~ Delta Poetry Review ~

Ed Brickell

Enough

You had sat at our tables for decades,

until one day in the midst of a story told many times,

you carried a flickering question

through the crumpling hallways of yourself,

and you answered, enough. And as we continued

to pass the plates and tell the stories,

you listened to your growing silence, then dropping everything

as if to say, you’re not listening, your stillness at first unheard

among the clacking Fiestaware collected through three generations,

each embossing thinner than the grandmother before.

How do we decide to turn our head to the wall?
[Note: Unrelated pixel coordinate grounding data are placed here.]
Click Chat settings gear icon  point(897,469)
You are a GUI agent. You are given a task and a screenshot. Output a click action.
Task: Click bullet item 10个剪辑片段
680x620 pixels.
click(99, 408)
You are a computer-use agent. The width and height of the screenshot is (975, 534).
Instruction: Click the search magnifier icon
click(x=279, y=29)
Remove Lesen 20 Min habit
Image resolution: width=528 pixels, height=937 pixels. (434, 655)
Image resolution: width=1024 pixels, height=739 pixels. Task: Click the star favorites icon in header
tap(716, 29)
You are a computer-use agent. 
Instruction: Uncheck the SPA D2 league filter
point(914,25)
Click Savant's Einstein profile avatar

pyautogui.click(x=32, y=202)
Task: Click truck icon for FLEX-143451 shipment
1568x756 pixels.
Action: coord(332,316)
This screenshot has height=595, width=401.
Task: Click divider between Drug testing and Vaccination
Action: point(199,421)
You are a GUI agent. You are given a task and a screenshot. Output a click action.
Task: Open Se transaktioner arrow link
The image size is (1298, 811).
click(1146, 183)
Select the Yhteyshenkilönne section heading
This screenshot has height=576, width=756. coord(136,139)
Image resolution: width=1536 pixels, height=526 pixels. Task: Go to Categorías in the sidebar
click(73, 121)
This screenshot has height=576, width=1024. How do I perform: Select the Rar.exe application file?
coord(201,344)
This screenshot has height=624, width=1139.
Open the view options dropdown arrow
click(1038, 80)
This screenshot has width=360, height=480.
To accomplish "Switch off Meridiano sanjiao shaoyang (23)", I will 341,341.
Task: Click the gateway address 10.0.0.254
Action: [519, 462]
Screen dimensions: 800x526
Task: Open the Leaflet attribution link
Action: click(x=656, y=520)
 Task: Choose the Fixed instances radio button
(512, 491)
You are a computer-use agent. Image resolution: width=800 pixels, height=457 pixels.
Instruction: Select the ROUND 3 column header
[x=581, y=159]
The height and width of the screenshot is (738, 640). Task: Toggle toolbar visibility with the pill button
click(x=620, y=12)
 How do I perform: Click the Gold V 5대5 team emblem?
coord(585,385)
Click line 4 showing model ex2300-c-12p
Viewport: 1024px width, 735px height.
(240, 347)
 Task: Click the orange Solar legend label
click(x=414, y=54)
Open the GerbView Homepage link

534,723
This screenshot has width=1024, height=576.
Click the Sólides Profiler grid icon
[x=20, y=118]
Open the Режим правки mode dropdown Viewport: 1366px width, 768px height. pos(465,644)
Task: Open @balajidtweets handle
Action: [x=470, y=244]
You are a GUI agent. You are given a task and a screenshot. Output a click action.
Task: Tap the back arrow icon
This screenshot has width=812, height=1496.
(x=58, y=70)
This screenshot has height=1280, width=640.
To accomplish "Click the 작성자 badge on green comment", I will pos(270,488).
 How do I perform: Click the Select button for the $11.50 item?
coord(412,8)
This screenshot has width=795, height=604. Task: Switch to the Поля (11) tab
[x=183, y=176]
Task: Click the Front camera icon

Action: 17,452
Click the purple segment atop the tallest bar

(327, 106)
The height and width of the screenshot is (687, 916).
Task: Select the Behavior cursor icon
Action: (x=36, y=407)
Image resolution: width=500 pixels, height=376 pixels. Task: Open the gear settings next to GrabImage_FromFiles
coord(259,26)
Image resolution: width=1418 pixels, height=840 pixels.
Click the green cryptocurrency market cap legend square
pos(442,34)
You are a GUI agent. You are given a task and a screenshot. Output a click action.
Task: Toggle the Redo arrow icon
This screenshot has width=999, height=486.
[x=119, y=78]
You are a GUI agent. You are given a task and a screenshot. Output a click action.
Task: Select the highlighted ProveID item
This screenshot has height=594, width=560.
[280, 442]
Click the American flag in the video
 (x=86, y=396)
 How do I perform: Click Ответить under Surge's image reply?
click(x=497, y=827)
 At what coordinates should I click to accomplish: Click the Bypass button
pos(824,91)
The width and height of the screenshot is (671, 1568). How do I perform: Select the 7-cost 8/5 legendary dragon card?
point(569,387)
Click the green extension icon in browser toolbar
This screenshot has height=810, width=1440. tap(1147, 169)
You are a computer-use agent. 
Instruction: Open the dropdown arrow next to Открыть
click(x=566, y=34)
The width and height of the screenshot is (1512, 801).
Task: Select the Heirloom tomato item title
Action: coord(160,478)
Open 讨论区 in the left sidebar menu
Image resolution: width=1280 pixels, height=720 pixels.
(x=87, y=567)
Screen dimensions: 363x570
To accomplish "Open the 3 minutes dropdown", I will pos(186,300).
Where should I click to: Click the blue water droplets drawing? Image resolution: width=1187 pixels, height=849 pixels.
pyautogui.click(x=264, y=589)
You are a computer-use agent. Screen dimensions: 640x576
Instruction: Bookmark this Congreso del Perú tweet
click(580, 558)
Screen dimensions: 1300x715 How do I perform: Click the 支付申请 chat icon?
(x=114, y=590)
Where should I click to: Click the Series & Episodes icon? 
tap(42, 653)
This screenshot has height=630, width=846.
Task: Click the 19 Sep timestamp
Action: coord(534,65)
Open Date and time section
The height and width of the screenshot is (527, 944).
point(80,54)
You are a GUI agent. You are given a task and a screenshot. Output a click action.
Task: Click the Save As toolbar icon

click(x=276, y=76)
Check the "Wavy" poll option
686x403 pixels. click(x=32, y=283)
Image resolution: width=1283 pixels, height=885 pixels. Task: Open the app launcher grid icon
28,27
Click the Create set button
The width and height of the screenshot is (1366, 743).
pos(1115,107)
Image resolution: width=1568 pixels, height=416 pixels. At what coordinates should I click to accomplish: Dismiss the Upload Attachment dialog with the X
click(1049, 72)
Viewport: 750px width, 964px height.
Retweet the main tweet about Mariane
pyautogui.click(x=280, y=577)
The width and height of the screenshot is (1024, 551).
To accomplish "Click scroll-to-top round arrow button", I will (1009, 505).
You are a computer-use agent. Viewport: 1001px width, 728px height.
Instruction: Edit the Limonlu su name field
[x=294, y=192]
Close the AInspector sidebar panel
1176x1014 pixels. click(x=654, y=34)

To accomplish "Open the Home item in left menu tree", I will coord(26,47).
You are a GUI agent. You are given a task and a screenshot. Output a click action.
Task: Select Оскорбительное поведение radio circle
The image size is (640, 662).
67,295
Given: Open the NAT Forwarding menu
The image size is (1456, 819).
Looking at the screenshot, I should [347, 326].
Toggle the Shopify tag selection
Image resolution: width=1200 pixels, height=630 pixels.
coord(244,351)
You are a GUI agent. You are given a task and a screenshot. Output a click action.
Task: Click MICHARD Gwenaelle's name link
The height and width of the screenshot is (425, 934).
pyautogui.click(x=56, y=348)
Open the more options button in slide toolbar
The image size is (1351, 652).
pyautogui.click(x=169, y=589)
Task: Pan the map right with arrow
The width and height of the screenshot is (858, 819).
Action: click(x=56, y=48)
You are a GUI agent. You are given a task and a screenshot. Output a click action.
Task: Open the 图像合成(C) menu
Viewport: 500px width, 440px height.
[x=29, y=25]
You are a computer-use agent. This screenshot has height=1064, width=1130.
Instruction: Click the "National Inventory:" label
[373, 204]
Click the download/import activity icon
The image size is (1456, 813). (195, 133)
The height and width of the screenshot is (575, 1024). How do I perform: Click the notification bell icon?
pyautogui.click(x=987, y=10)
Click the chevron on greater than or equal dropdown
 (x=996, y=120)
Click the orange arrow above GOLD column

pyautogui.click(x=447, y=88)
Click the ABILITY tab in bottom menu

I can still taste

the lemon icebox pie at that Memphis restaurant by the railroad track,

the chefs and servers holding hands in a circle and praying,

or my first-born daughter, lifted shivering and bloody

into the light, the sweet tang of a tongue’s tip caressing my own

as you and I swayed in a kitchen, a swallowtail the size of a bird,

tasting blooms on my grandfather’s casket while the minister spoke,

the silent weeping of my father, its great black and yellow wings

opening, closing when our eyes widened briefly

in clumsy astonishment, then resuming the meals and the days,

hours opening, closing like wings slowly drying, waiting for us

to put down the bright bowls, to have had enough.


Ed Brickell's poetry has most recently been shared or will be shared soon in Flint Hills Review, Susurrus, Hiram Poetry Review, Book of Matches, The Dead Mule School of Southern Literature, and others. He lives in Dallas, Texas.